Changing it Up

tree growth after a fire
The trend in blog birthdays over the past few weeks is that blogs that help people well, do well. In 2009 I want to be one of the bloggers that helps people well in 2008.

I’ve had a blog in one form or another since late 2001. There is no evidence of this so don’t look. The earliest you might find would be some half-assed scribblings over a LiveJournal from March of 2002. That’s nearly six years of exposure to the technology, the culture, and the phenomenon without having made more than a 300k dent in Google’s cache. I’ve used or installed PHPNuke, LJ, MT, WP, Symphony, TextPattern, Blogger, WordPress.com, Drupal, and a few more I can no longer recall. Within just the stable of apps I can recall I’ve had maybe twelve blogs of no note come and go. Other’s just stall. I even had a podcast for half a year.

Amazon affiliation and Google AdSense are not the only ways to measure one’s success in the blogosphere, but if they were I’ve failed. Neither has sent me a check. By technical measures like Technorati or Feedburner or Analytics I chalk up in the fringes of WTFAY? When you read that there are now eighty gazillion blogs being created each month and you think to yourself, “Uh. What. How is that a good thing?” you might also come to the conclusion this is why I haven’t been noticed. Certainly the immeasurable glut of blogs hasn’t helped me any. Though if there were just ten of us bloggers I’d still be eleventh.
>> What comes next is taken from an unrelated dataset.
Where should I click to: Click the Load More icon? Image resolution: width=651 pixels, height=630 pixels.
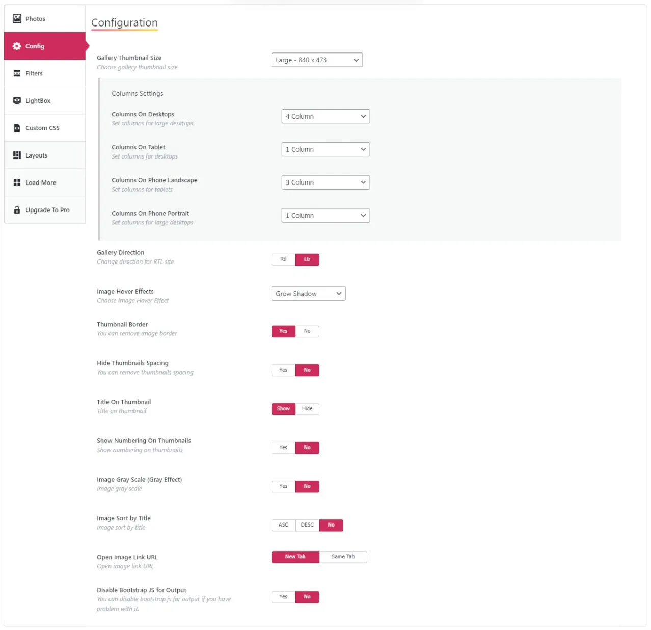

It’s all because I believe I don’t have content.

I’ve even said I don’t. It’s why I started blogs for my brother-in-law and with my brother. They had content. Natural, built-in, interesting content to populate page after page of readable, returnable, and rememberable1 blog posts. I was satisfied with being the wind beneath their wings till they stopped enjoying flying.

The trouble is that I’m interested in going there and doing that and getting the t-shirt myself. I want to entertain and educate masses of drooling fan-boys and AdSense clickers. I want to kiss my day job good-bye and bring on the fame and fortune and fun.

As of now I’m going to pursue that fun. Since I am not inherently able to help you. I am going hunt content. I will sneak up behind it when it’s not looking. I will jump it, strangle it, and bring it back here bloody and steaming.

Bring a fork and a napkin because help is on it’s way.